Here’s why Sweetgreen no longer wants to be fully automated

Sweetgreen CFO Mitch Reback said at the Goldman Sachs Global Retailing Conference that the Infinite Kitchens model will be used for 50% of new stores

Just a little over a year after Sweetgreen CEO Jonathan Neman told investors he expects all Sweetgreen stores to be fully automated within the next five years, the Los Angeles-based fast-casual brand seems to be backtracking on that claim.

Sweetgreen CFO Mitch Reback spoke at the Goldman Sachs Global Retailing Conference on Thursday about the company’s performance and development plans, and said that while the Infinite Kitchen fully automated store model has higher margins and lower employee turnover rates, the company won’t convert every store to this model.

“I don’t think you’ll see them in every single store for the reason that we have a lot of older smaller stores in the D.C. area and Philadelphia, and we would probably not go back and retrofit,” Reback said. “We’ve disclosed that 50% of new stores will use the Infinite Kitchen model.”

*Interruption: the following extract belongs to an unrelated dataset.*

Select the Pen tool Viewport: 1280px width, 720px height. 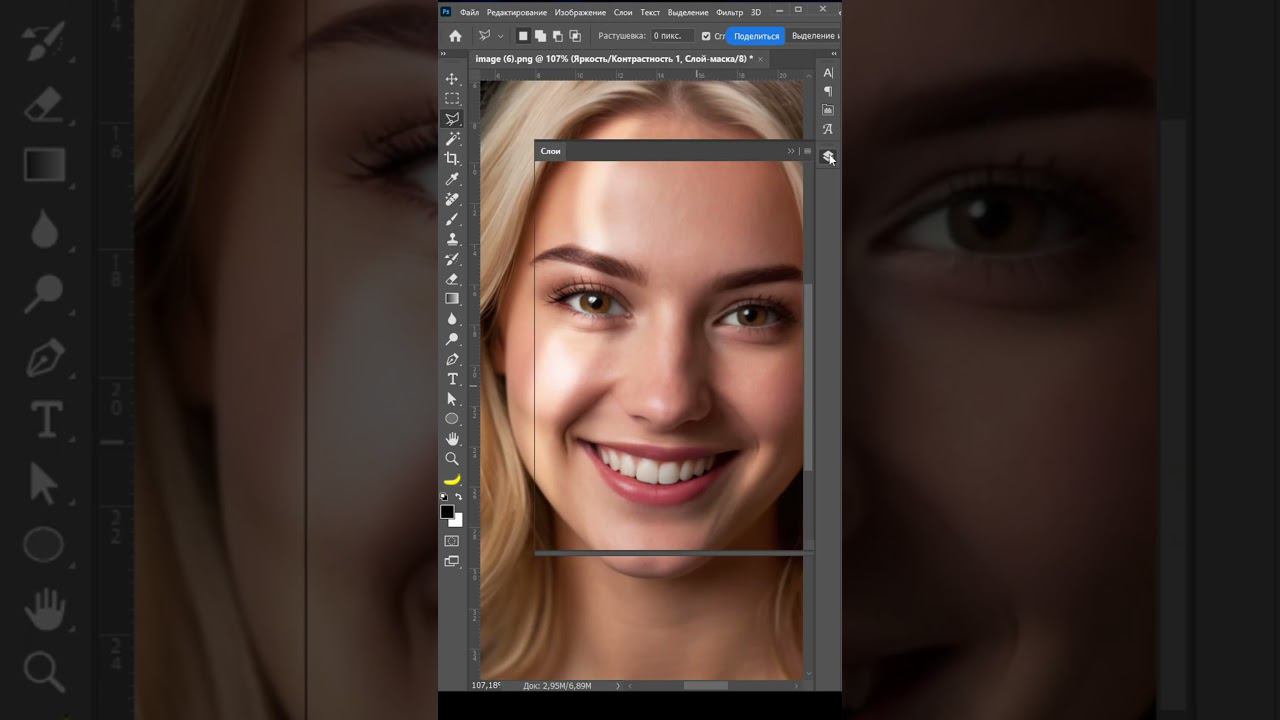[x=452, y=359]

Sweetgreen’s Infinite Kitchen store models were developed in partnership with robot-powered kitchen Spyce, which Sweetgreen acquired in 2021. The automation technology passes bowls down a conveyer belt rather than having humans stand at each station. The first Infinite Kitchen store opened outside of Chicago in May and saw a 26% margins lift over the first few weeks of operation.

Now, the company has four Infinite Kitchen stores running, including two built by Spyce, one retrofitted store in Penn Plaza in New York City and the company’s first square IK model (the rest have been linear assembly line models).

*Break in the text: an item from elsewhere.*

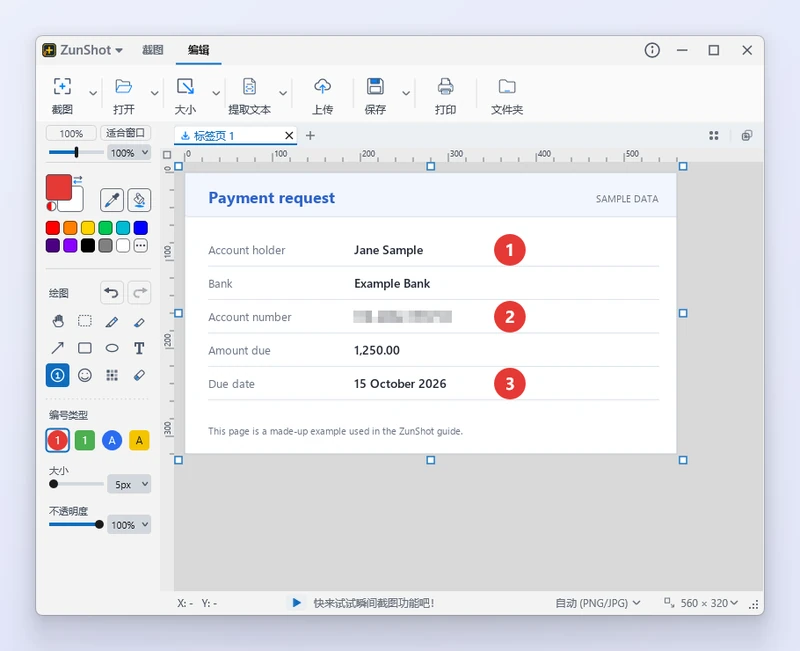Switch to the 截图 tab
The height and width of the screenshot is (651, 800).
pos(153,50)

“We always wanted an IK store to look and feel like a Sweetgreen — we never wanted it to feel like a robot store,” Reback said. “If you open a store with no people in it, it’s hard to get the flywheel to spin.”

While a 50% automation rate is a far cry from Neman’s claims that Sweetgreen will be a fully automated chain by 2028, it is likely the more realistic goal. Even beyond figuring out the logistics of converting old stores to robotic kitchens, a one-size-fits-all approach to operations technology could be limiting as Sweetgreen aims to grow to 1,000 stores by 2030:

“We previously just had one format, and now we like having more tools in the toolkit,” Reback said. “It allows us to meet our customers where they are [and] serve them in better ways. We have a digital pickup-only store in a crowded area in D.C.. and we’re looking to spread that format to more crowded urban centers. We continue to see the use case for more drive-thrus, and we want to open a drive-thru format with Infinite Kitchen.”

During the conversation, Reback also went into detail on the company’s development goals on the road to 1,000 stores, which will include a 15% growth rate in 2025, moving closer to 20% open rate in 2026.

Sweetgreen currently has more than 225 stores operating in the United States, as of the end of the second fiscal quarter on June 30.